When he was about 16, with the support of his parents, he met a person who worked in social welfare who knew his birth mother. This man gave him information about where he came from. He found out that he had brothers.
“I asked him if he knew why my mother had given me up for adoption and he told me she had financial problems and could not cope,” he said.
The man offered to introduce him to his mum but he was not ready for that step as yet.
The tumultuous teens made it harder. There were moments of anger when he felt lost and lonely. He started going to therapy to prepare himself for an eventual reunion.
Years passed and James went to study abroad for about a year and, some time after his return, he decided it was time to meet his birth mother. He located her with the help of a social worker. His mother agreed to meet him.
“I remember it very clearly… it was a very emotional event – meeting your mother after 23 years. It was a great day.
“I remember her coming in. She told me: ‘Here I am’. I hugged her. Everybody was in tears. She told me not to cry. She said I remained her son and she was proud of me. She told me to respect my parents because they brought me up well and I was to look after them. There was no resentment. It was very emotional but at the same time very calm and serene.
“This was my mother, the person who got me into the world. She told me she was sorry to have to give me up but, at the same time, she was happy that things had worked out and that I was OK,” he recalled.
That day James went back home and shared the experience with his adoptive parents. A piece of his life puzzle had been solved.
He learnt that his father had died as he was already quite old when he was born.
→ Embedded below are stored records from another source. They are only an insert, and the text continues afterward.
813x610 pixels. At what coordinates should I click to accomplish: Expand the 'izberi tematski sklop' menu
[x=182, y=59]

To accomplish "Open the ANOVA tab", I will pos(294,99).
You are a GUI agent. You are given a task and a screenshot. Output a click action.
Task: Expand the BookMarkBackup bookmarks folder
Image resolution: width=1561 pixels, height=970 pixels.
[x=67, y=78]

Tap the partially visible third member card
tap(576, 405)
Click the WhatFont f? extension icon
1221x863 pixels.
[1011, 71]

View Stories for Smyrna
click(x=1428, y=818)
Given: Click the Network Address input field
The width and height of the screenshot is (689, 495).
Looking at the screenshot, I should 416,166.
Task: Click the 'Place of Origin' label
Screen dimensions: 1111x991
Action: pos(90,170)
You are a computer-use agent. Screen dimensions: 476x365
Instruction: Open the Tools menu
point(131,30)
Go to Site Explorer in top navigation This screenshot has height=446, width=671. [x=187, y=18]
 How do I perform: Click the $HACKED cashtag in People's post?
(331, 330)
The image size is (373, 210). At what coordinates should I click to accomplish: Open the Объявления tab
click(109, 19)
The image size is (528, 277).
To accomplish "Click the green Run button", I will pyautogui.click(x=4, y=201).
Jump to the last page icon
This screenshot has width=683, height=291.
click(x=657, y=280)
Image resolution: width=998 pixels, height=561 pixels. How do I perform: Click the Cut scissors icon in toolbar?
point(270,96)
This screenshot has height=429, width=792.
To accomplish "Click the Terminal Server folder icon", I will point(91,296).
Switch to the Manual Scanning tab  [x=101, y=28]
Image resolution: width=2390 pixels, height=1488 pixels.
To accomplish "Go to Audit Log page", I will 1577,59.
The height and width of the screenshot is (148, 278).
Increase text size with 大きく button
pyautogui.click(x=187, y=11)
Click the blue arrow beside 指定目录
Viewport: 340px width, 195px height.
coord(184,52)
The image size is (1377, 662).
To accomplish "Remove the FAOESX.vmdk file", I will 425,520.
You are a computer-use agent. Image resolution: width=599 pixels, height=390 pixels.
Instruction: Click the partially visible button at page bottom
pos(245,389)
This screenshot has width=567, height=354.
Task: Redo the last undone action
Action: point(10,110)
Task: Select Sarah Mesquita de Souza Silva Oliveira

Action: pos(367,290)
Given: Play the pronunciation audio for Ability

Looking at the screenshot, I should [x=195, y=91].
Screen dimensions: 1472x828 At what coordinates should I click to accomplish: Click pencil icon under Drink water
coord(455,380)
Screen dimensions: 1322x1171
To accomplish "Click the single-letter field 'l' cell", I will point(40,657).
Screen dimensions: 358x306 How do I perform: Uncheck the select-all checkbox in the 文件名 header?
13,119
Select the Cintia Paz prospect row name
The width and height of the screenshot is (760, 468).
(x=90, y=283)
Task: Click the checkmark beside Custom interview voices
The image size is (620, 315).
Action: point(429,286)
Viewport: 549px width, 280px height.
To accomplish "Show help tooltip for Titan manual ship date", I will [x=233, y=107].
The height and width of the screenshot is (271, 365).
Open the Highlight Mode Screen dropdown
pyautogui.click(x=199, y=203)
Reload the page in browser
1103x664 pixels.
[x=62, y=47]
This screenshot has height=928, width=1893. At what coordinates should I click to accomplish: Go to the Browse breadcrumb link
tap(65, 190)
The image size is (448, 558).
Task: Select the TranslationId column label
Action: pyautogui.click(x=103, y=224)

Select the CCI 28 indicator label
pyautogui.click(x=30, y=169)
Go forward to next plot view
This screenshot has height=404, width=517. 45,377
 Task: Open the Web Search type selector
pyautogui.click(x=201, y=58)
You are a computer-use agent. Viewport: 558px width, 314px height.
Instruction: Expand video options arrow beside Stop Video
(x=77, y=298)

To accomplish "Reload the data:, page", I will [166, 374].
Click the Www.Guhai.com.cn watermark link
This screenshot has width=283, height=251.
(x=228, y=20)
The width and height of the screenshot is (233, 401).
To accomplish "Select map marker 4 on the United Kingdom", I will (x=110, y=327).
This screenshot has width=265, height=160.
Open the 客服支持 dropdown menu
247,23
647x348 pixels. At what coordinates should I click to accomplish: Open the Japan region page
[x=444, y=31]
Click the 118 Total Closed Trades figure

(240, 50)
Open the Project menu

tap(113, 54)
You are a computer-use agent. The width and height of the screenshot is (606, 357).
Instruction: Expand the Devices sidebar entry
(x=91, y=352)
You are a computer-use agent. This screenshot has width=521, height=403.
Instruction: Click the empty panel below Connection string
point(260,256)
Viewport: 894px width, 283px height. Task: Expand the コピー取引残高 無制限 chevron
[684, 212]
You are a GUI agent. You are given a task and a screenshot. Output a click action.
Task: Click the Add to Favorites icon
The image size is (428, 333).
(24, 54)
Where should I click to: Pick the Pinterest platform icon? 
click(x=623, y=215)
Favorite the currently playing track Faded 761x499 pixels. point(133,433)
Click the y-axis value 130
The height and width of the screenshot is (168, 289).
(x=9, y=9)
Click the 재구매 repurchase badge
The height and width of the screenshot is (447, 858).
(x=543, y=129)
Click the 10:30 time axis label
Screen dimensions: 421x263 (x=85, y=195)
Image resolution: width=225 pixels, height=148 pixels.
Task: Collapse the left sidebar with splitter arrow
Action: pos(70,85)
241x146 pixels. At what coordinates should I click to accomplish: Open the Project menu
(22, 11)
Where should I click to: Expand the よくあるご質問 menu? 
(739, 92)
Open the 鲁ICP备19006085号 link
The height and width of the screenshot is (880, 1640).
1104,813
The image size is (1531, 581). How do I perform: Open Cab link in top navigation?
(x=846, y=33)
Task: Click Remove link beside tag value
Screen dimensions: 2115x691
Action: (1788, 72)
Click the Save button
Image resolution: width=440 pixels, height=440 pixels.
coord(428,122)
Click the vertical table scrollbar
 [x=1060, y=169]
He never saw photos of him.
After that he wanted to know more. The next question was: What about his brothers?
He found out that he had two brothers who he managed to find and meet. They were adopted in two separate families. The three families met together and he then introduced his brothers to their mother.
“I felt the bond immediately. You come together and the puzzle continues to close,”he continued.
Now that James has the full picture in front of him, he feels that being adopted was “the best thing that could have happened”.
“I look at adoption today very differently to when I was 17 or 18. Today I’m able to deal with it whereas, way back, it was much more difficult,” he said.
*Name has been changed.
Over 450 children live in out-of-home care which means they don’t live with their biological parents, according to Appoġġ agency.
“The reason for children being placed in care, whether residential or foster care, varies. Some require simple temporary placement while others, even though they are placed on a long-term arrangement, may not be appropriate or willing to be adopted,” Appoġġ said.
Last year 15 children were referred to be freed for adoption. In order for a child, who lives in a residential home, to be adopted there first has to be a request to adopt that child. If adoption is considered to be in the child’s interest the consent of the biological parents is sought.
Should the parents refuse to give consent, there are specific legal criteria when the court can dispense of parental rights. These include instances of abuse and neglect and mental incapability to decide.
• Parents should collect as much information as they can about the child’s origins and put it in a life story book.
• There should be more support groups available to adopted children and their parents.
• Adoptive parents need to be aware of what the children may be feeling and specifically ask them how they feel as they might not be able to express it clearly.
• Adoptees and adoptive parents should seek support from qualified professionals such as social workers and therapists to help them deal with issues.